妖刀物語 花の吉原百人斬りのゆうさくのレビュー・感想・評価

5.0
オールタイムベスト
これはあまりにも凄すぎる
恐ろしく切実な映画

主人公がヒロインに惚れ込む瞬間が手に取るように伝わるヒロインの寄りのショット。他のショットに比べて明確に美しく撮られている。この差を出せるのが凄い。

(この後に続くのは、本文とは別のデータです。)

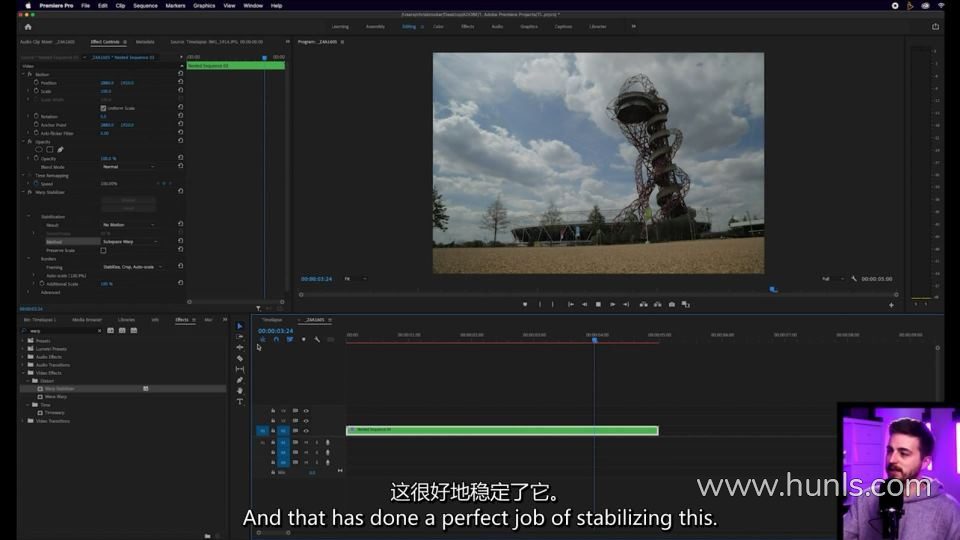Viewport: 960px width, 540px height.
Task: Click the free draw pen mask icon under Opacity
Action: (x=61, y=150)
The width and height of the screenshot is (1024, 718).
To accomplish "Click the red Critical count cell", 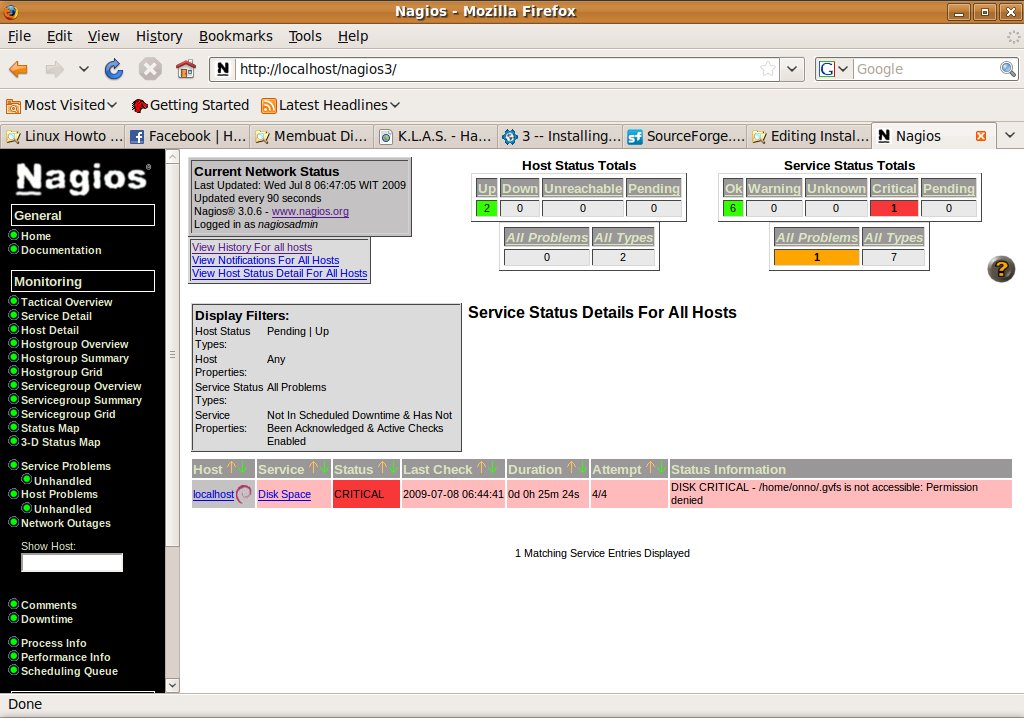I will [893, 208].
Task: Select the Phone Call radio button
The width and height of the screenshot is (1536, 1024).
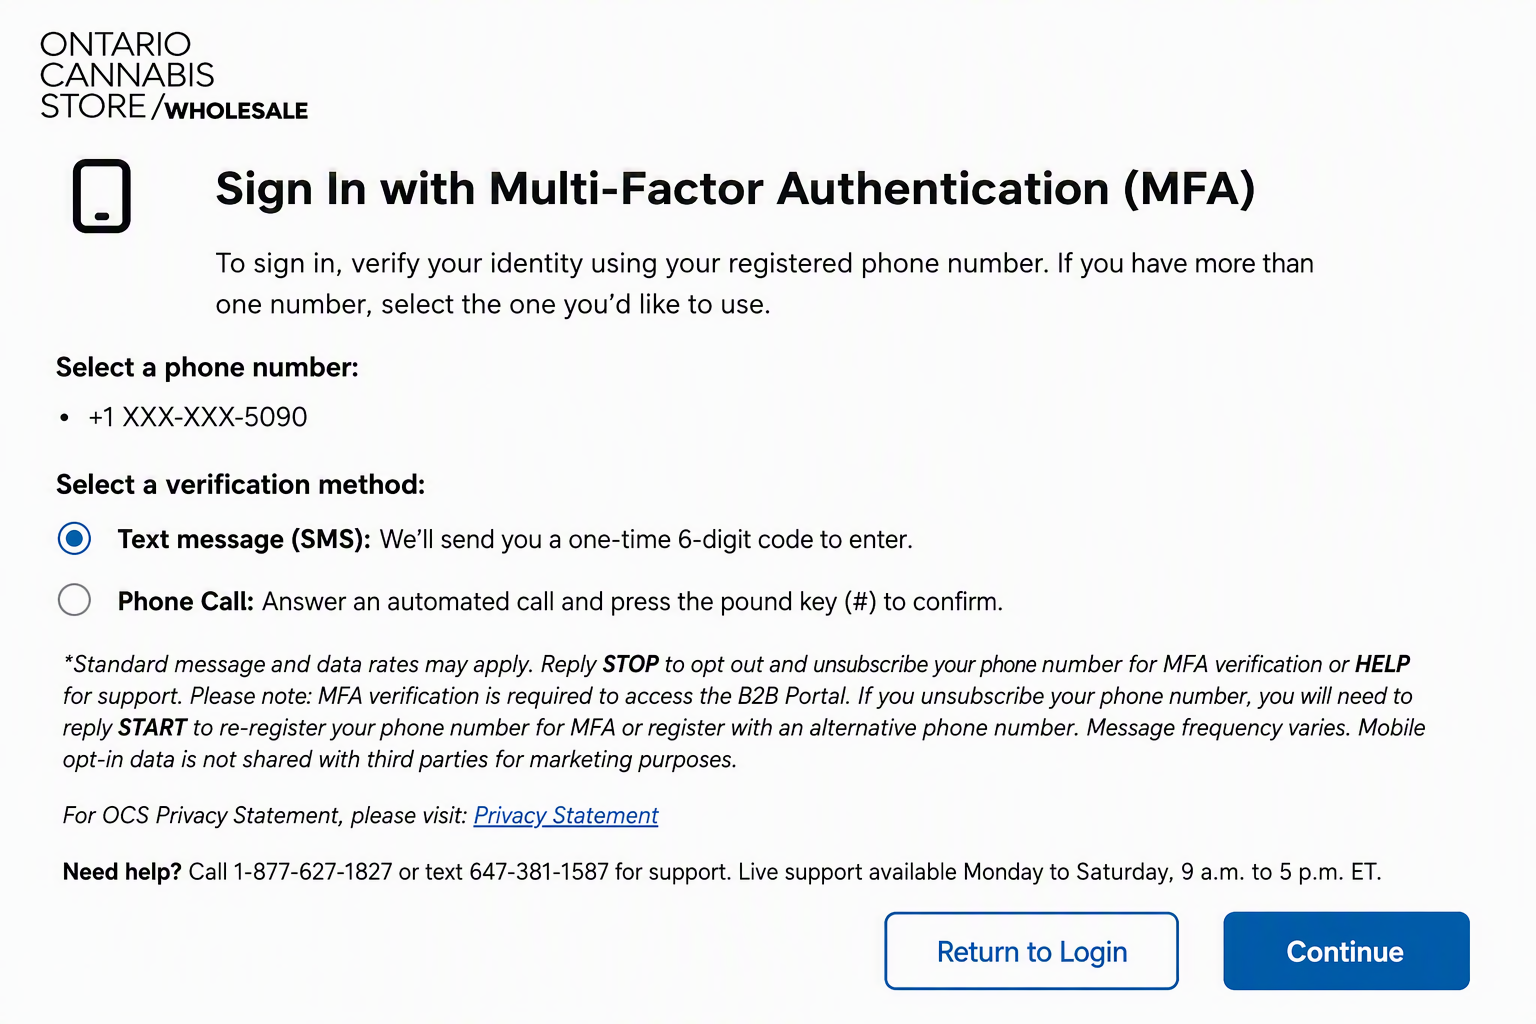Action: click(x=74, y=600)
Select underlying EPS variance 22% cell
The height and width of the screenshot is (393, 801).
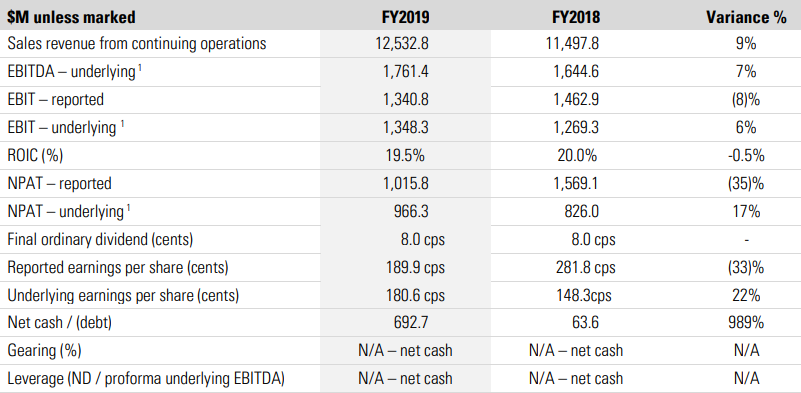[746, 295]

流石に映画の黄金時代すぎる撮影の充実っぷり。ヒロインのヒモが殺害される場面、画面奥で館船?色街?の光がボウっと見えることで画面手前で行われる暴力の陰惨っぷりが際立つ。その前のヒモが屋敷の屋根を伝って行くところを移動撮影の長回しで見せるところも凄い。あまりにも豪華な作り物だらけの画面で映える生身のアクション。

宇宙一醜く美しいラストショットだった。
主人公が最も醜く(美しく)、ヒロインが最も美しく(醜く)なった瞬間に訪れる悲劇。
抑圧されきった主人公が全てを解放し何もかもを打ち壊していく姿は今作において最も鮮烈な生の実感を与える。そして吉原を囲む巨大な門に追い詰められたヒロインがそこに残す白い手形は吉原という抑圧の象徴でもある。解放と抑圧が一つの画面に映しとられ、それらが花吹雪によって覆われる。